How many buffers do we need?
Strictly speaking, at any point in time, there can only be one bottleneck in the pipeline. However, when you have variation – not just in terms of the size of work items, but in terms of the type of work and the people involved – the bottleneck may move from time to time. After a while of running the kanban system you'll get a feel for where the bottlenecks most commonly appear. Place your buffers appropriately.

Cracking the WIP

Limiting work-in-progress can be a bit annoying to start with, but you have to think of the consequences — being confronted with issues when they're small saves you from a much larger pain in the future. Like brushing your teeth, once you get in the habit, it's no big deal.

WIP is like inventory in a warehouse: the more you carry, the further you are from the market and the harder it is to respond to change. Business value is often dramatically affected by time - if your Christmas campaign isn't released until January, you've missed the opportunity. The lead-time on new features can make the difference between dominating the market or constantly playing catch-up.

Without specific policies to limit WIP, people will naturally tend to multi-task. Non-bottlenecks will start new tasks whenever they're waiting for a bottleneck to complete. The effect is a continually growing pile of partially-completed work. Since the bottleneck limits the throughput of the system, the extra WIP doesn't actually result in more throughput; it just pushes up lead-times.

I'm not saying that all multi-tasking should be eliminated. You have to be able to put something on the back-burner every now and then to let the subconscious mind think about it, or ask someone a quick question and expect a quick reply. But uncontrolled multi-tasking can do a lot of damage.

Kanban lets you strike the right balance: limiting the amount of WIP to a point that is comfortable but not out of hand. How tightly you can squeeze the limits depends on the maturity of the team.

To begin with, it can be frustrating to have to wait on the bottleneck before you can continue to the next piece of work, or to have to justify why some piece of work must be expedited. But this frustration is the thing that drives improvement.
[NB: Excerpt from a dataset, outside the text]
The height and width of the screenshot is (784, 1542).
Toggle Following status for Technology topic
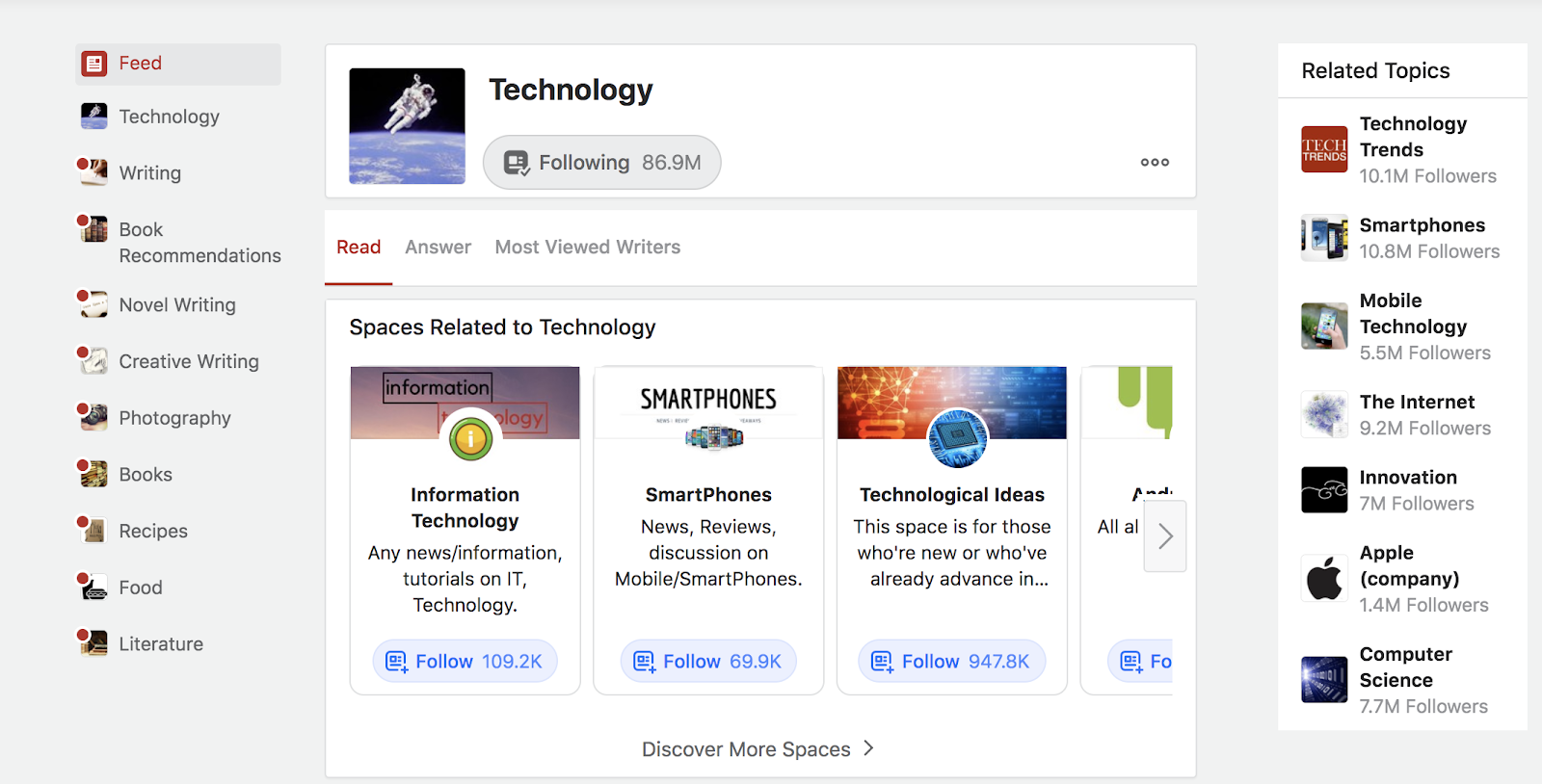601,162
Issues like these need to be addressed, and Kanban prods you to address them sooner, rather than later when it will really hurt.
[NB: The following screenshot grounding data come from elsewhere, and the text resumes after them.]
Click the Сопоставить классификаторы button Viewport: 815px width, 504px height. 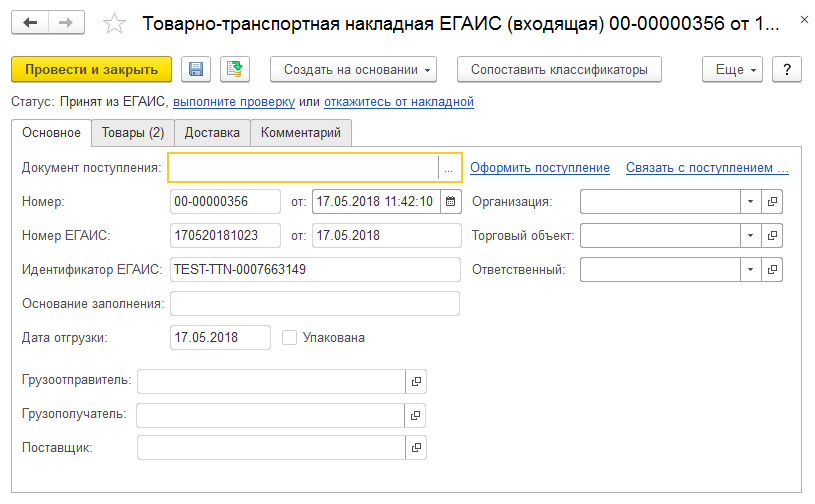[559, 69]
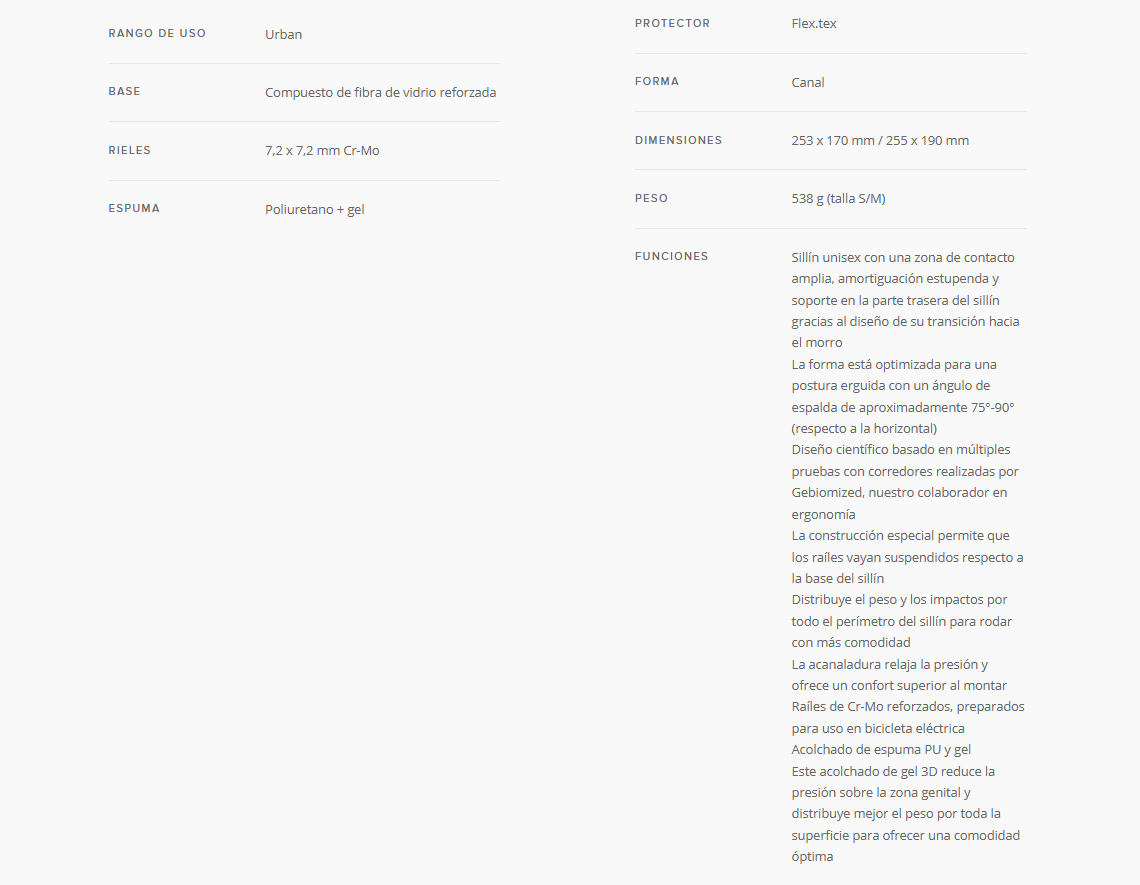The width and height of the screenshot is (1140, 885).
Task: Click the FORMA label
Action: coord(657,81)
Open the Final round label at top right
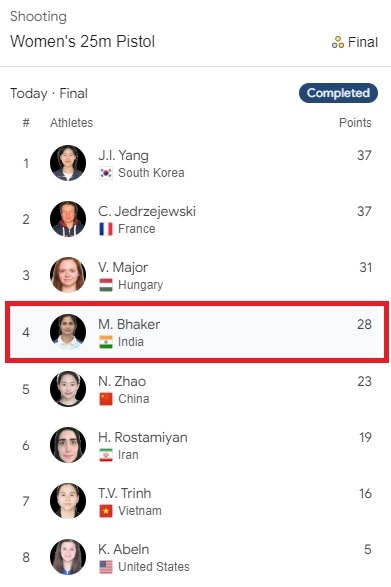This screenshot has width=391, height=587. (363, 42)
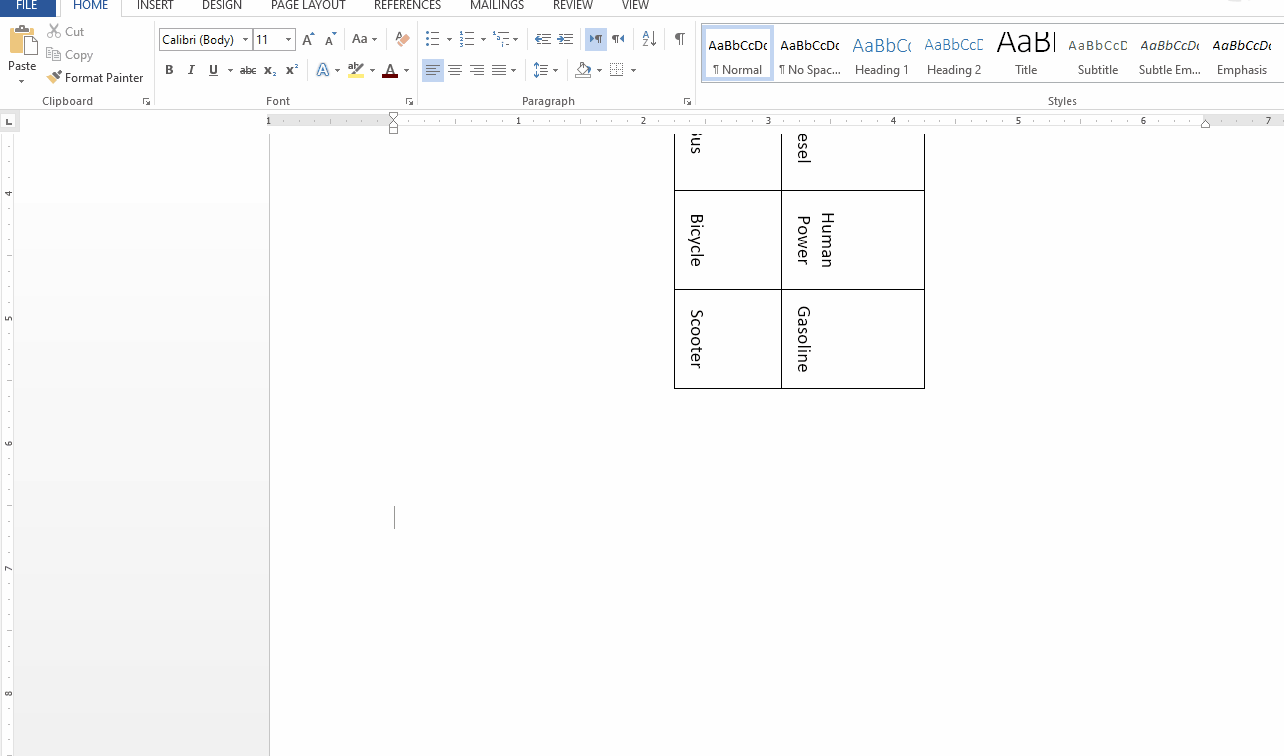Apply bold formatting
This screenshot has height=756, width=1284.
[169, 70]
Time at the bottleneck is what counts

Which of these feature ideas should we select?

Feature Estimated
Production Time
A $100,000 40 hrs
B $80,000 40 hrs
C $60,000 40 hrs

Feature A? It's a no-brainer, right?

Not necessarily. The Theory of Constraints tells us that the overall throughput of our production pipeline is limited by the throughput of the bottleneck. That means if we want to squeeze as much value through our pipeline as possible we have to squeeze as much value through the bottleneck as possible. So what's important isn't the total time, but the time that each of the features takes at the bottleneck.

Feature Estimated
At the
Away from the
Production Time
A $100,000 20 hrs 20 hrs 40 hrs
B $80,000 10 hrs 30 hrs 40 hrs
C $60,000 10 hrs 30 hrs 40 hrs

In this case, for the same 20 hours at the bottleneck we can produce both B and C for a total of $140,000, compared with A at $100,000.
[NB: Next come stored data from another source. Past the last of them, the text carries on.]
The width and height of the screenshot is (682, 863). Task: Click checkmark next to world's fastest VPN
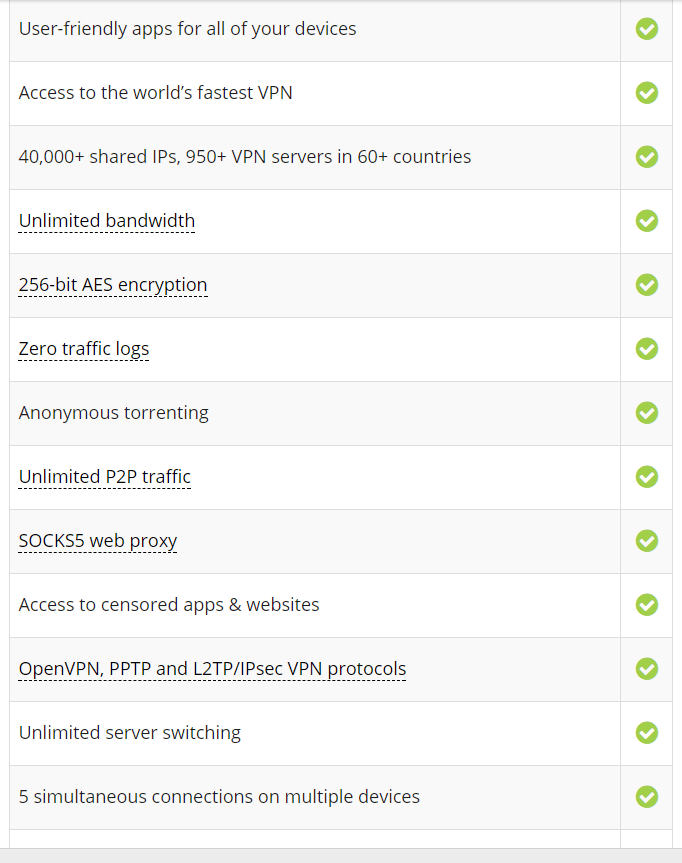(647, 93)
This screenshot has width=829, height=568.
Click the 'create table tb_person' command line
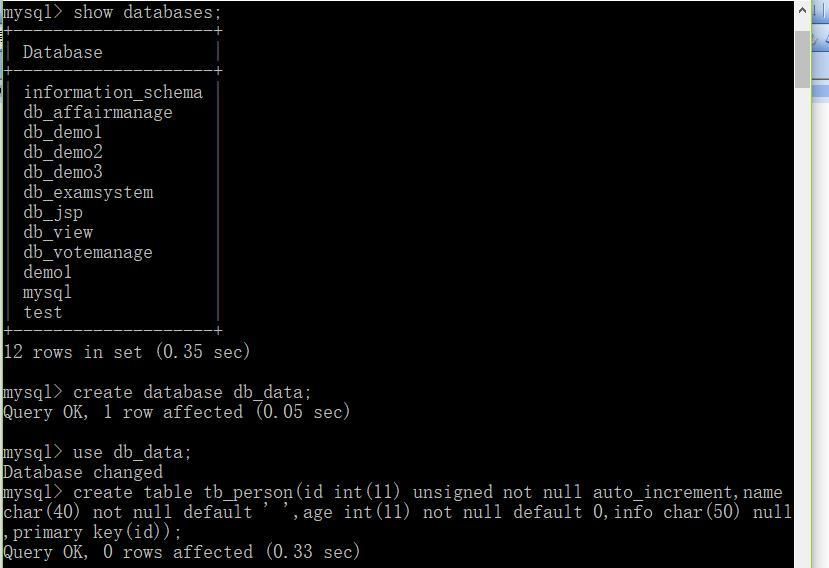click(397, 512)
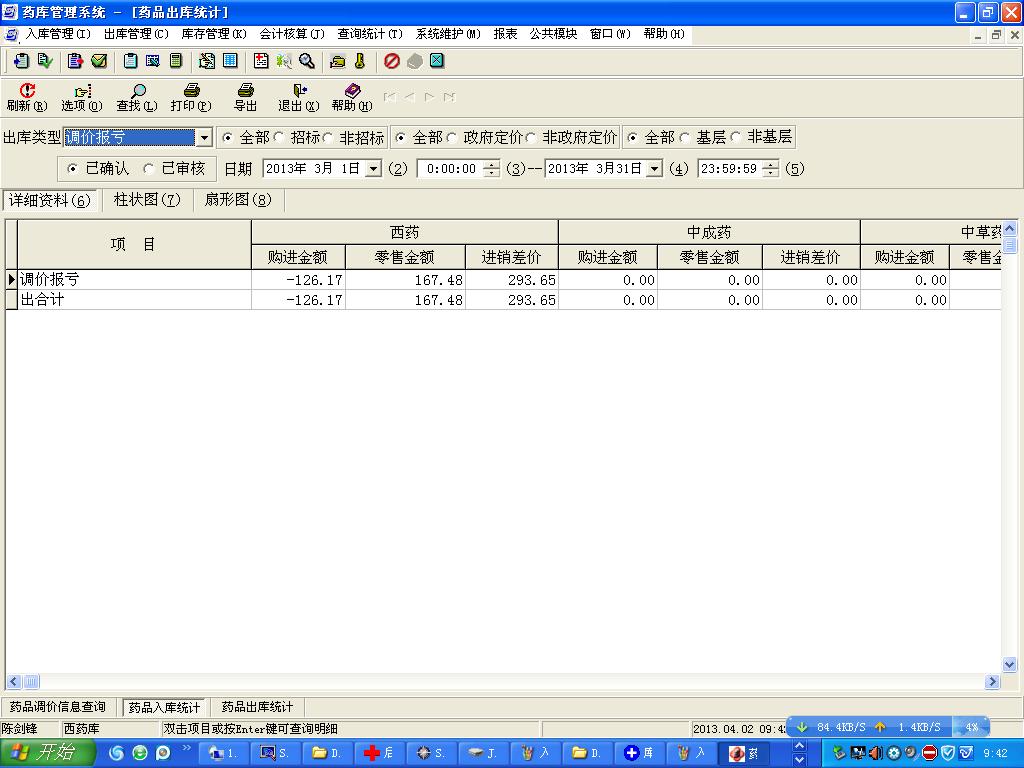This screenshot has width=1024, height=768.
Task: Open 帮助 help book icon
Action: 352,91
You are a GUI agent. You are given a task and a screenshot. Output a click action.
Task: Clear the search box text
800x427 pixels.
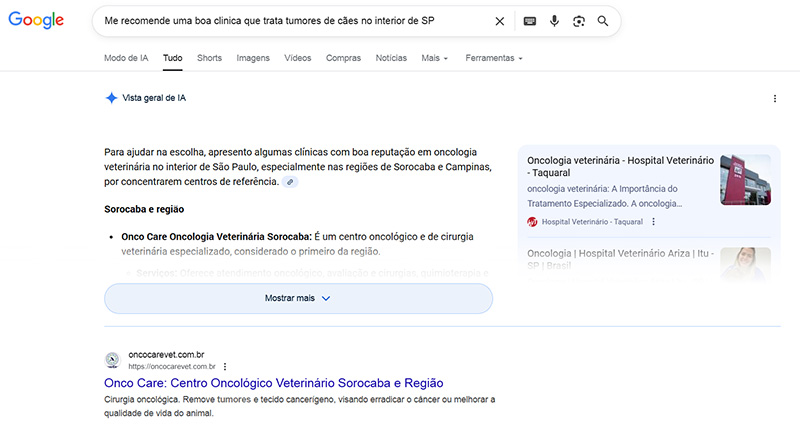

If you're not convinced, imagine the following scenario: You have 100 business analysts, 100 developers and 1 tester. All the work has to be tested by the tester. The tester is the bottleneck and everyone else spends most of their day sat around twiddling their thumbs. Obviously we want to do everything we can to off-load tasks from the tester onto other people. This is effectively what features B and C do, compared with A, because they require less time with the tester.

Curve your Enthusiasm

What can you do to help people persist with a change? This graph from Ray Immelman is brilliant. The fact it's over-simplified doesn't matter because there's enough intuitive truth in it to be convincing.

Before you introduce a change, show this graph to everyone involved. And when the initial enthusiasm drops, and people start to have second thoughts, pull out the graph again.

Enthusiasm curve
First Peak "OK, let's give it a whirl!"
First Trough "It's harder than it looks."
Second Peak "It seems to be working!"
Second Trough "We're reaching the point of no return. Do we really want to do this forever?"
High Enthusiasm "Hey, we're starting to get really good at this."